In its motion to dismiss the lawsuits, Value Click focused largely on the terms of its “publisher service agreement,” which Value Click claimed indemnified the company from liability for the actions of third parties.
“Each of the plaintiff’s claims are barred by the express terms of the [publisher service] agreement, which releases Commission Junction from liability for precisely the claims that plaintiff is making here,” Value Click argued in its motion to dismiss. “Courts repeatedly have dismissed claims — like those asserted by plaintiff here — that are based on the violation of an alleged duty that is expressly disclaimed in a voluntary agreement between the parties.”
Representing Carrier and other plaintiffs joining the class action is attorney Kasra P. Nassiri of the San Francisco law firm Nassiri & Jung. Nassiri told XBIZ that the last major development in the case was Marie-Cooper’s rulings in August that allowed the case to move ahead to the discovery phase.
Nassiri said that in cases like this, the outcome of a motion to dismiss hearing “doesn’t say much about who will ultimately prevail,” and amounts to a “gating mechanism for the judge to decide if there’s a case here.”
With respect to Value Click’s argument that its publisher service agreement indemnifies Value Click against the kind of claims made in the class action, Nassiri told XBIZ that “there are limits — you can’t indemnify yourself against everything.”

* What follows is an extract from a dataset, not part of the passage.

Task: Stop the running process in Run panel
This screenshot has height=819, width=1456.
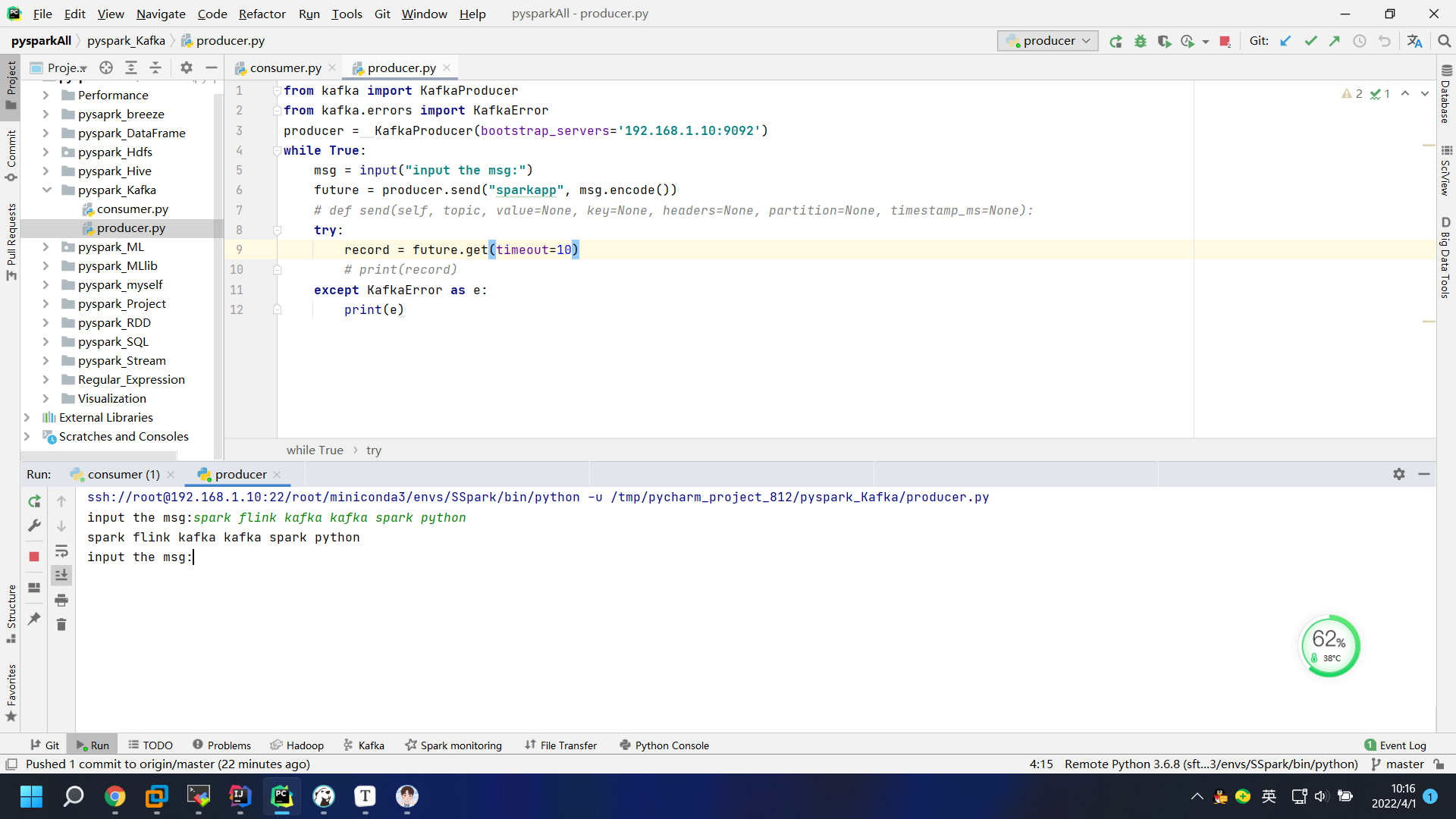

“You can’t disclaim the very service that you are contracting to provide,” Nassiri said. “You can’t promise to provide a service, and then have a disclaimer that lets you wiggle out of that promise.”
While the issues at hand involve highly technical areas of law, Nassiri said that the decision that eventually may be placed in the hands of a jury will not be terribly complicated.
“The nice thing about this is that ultimately it’s going to come down to common sense things,” Nassiri said. “It’s a good case for a jury; the real question is whether or not the parties to the contract got what they contracted for.”
Asked why the lawsuits target Value Click instead of the adware distributors directly, Nassiri said that going after Value Click was simply the direction his clients wanted to take, and added that lawsuits directed specifically at the adware distributors could also be effective.
”By going after Value Click, Commission Junction and Be Free, we’re not saying that those [adware] parties aren’t culpable, as well,” Nassiri said. “I think that they are.”
Nassiri noted that trademark law is arguably “broadly applicable to online advertising,” and said that plaintiffs have been pursuing legal strategies based on trademark claims for years.
“Is it a viable legal theory? The jury is still out on that, I think,” Nassiri said.
XBIZ was unable to reach representatives of Value Click for comment by press time.